▶ **TEKS BACAAN**
Bilamana perahu vassili sampai di teluk kahakitang// akan dilihatnya sebuah batu tepat di tengah pintu// ia harus memilih kiri atau kanan buat menyisih// dan vassili akhirnya akan gembira bisa berlayar di sini. Kendati sebentar ia barangkali akan mati// ia akan mati tanpa memikirkan harta benda// bau vodka, derit kereta es di tengah salju// atau nama agungnya dipahat di sebuah prasasti// hanya terbaca dimusim gugur dan semi. Di bentangan pasir putih itu// akan dilepaskannya khalat, jaket bulunya// lalu menikmati akhir usianya dengan riang// karena kini ia bisa mati sebagai vassili.
Saat pelepah nyiur menarinari di bulan November// di bawah matahari pulau yang selalu hangat// tak ada bising desing kereta// hanya burungburung menguji kekuatan sayapnya
terbang sejauh mungkin menimba pengalaman ke alam semesta//lalu kembali ke sebatang dahan menyanyikan suarasuara kemenangan// vassili akan lebih berbahagia jadi seperti orangorang pulau// tak punya tanah luas selain laut dengan sagala ombakombaknya// ombak membentuk wujud manusiamanusia sederhana// tapi tangguh mengarungi hidup nyata. tak menipu dan akan pulang ke rumah Tuhan tanpa memikirkan apaapa// kecuali cinta dan kebersamaan dalam perahu// selalu setia melintas di ujung teluk indah itu.
Ia akan berbaring dengan tenang// di antara semaksemak tak menyimpan pilu// sambil mendengar semilir angin yang diberikan laut// laut yang kadang teralas bagai minyak// minyak yang bisa dibayangkan dari getah kayu hutan teliantinsky// dulu memerangkapnya dalam kabut dan maut// lalu ia akan membagi kepada kaum miskin seluruh apa yang telah ditipu dan dirampasnya dari mereka// memilih murni mengalana meninggalkan cuaca suram// kebekuan hati mencengkramnya di astapovo// lalu hidup dalam kejernihan di sini// seperti anastasia ihklas memberi cinta// buat seseorang yang ingin hidup meski hanya sekali. (FRAGMEN 66: Vassili).
Narasi puitis di atas, saya tulis saat berperahu menuju Dalako, sebuah perkampungan kecil di pulau Kahakitang pada 1988. Saya membayangkan, andai kata Fyodor Mikhailovich Dostoyevsky, sastrawan Rusia terbesar itu melintas ke pulau ini, maka pendiri eksistensialisme itu tak akan menampilkan tokoh-tokoh dalam cerpen dan novelnya dalam keadaan yang putus asa dan pikiran yang sangat ekstrem. Sebab, Siapa pun yang bersentuhan dengan negeri 124 pulau ini pasti akan meneguk keindahan nilai kebaharian mereka. Buah-buah ranum dari carang-carang pohon susastra yang subur dan bernas yang membentuk filsafat manusia Nusa Utara.

Data penunjukan untuk tangkapan layar dan halaman:
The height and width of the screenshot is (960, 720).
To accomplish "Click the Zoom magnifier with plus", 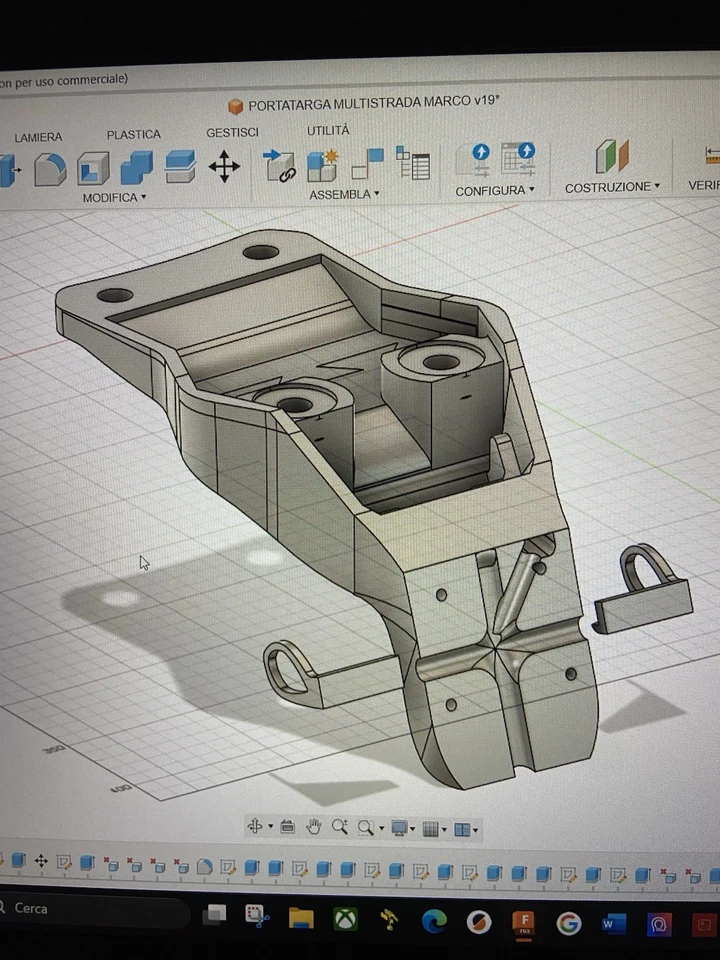I will (340, 827).
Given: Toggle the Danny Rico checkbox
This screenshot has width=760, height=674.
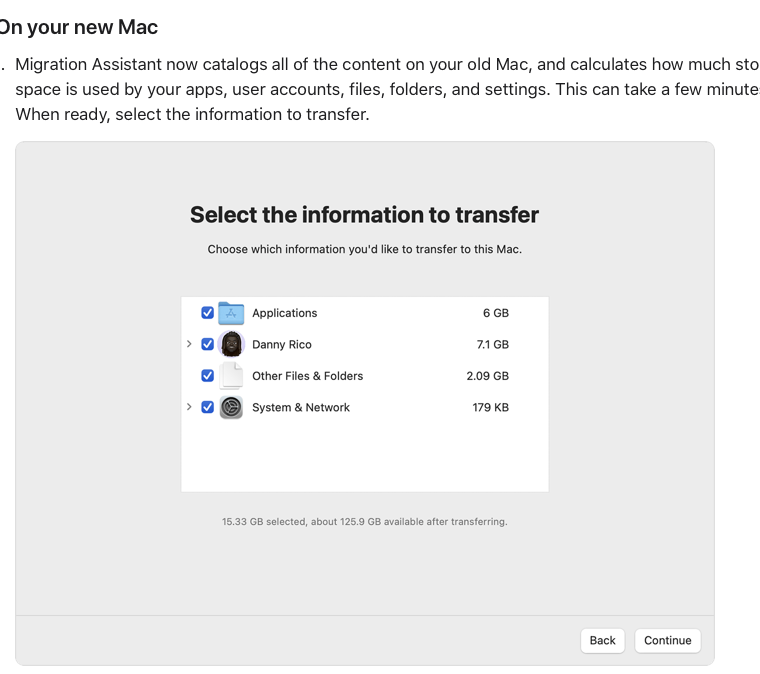Looking at the screenshot, I should [x=208, y=345].
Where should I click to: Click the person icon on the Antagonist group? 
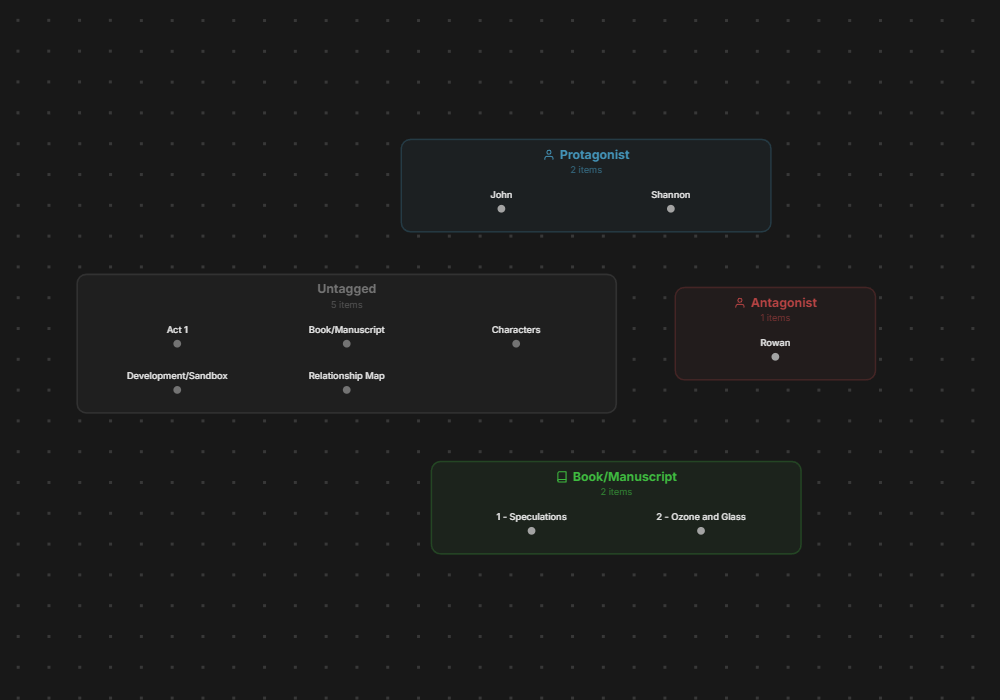(740, 303)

▶ **PERINTAH TUGAS**
Teruskan teks tentang Vassili dan Pulau Kahakitang mulai setelah kalimat terakhirnya.

▶ **HASIL LATIHAN**
Mari sejenak menuju Dalako. Perahu kami harus memilih, kiri atau kanan untuk menyisih sebuah batu tepat di tengah pintu masuk teluk Kahakitang. Dan di pintu itu pula, lumba-lumba berhenti berlomba dengan perahu. Mereka kembali ke laut biru, ke tempat arus yang tak henti menciptakan balun gelombang di perairan antara Pulau Kalama dan Kahakitang.
“Lumba-lumba di laut ini selalu berpacu dengan perahu bila lewat di sini,” kata Madunde, lelaki asal pulau Para yang mengemudikan perahu. Perahu yang kutumpangi jenis Pamo yang berdaya muat 3-4 ton dengan dua mesin Enduro 75 PK tergantung di buritan. Sungguh suatu pengalaman yang menggetarkan. Ini sebuah pulau puitis dan menakjubkan di jazirah kepulauan Sangihe Talaud. Disebut puitis karena keindahan pulau ini seakan-akan bertabur imaji-imaji anonim yang menggairahkan untuk ditulis. Ada berbagai jenis batu terhampar di pesisir pantai. Ada tebing dan savana kecil yang indah. Disebut menakjubkan karena, untuk sampai ke pulau ini, perahu yang kutumpangi disambut kawanan lumba-lumba yang ikut berpacu menuju tepi. Aksi mamalia laut ini terasa mendatangkan riang tersendiri.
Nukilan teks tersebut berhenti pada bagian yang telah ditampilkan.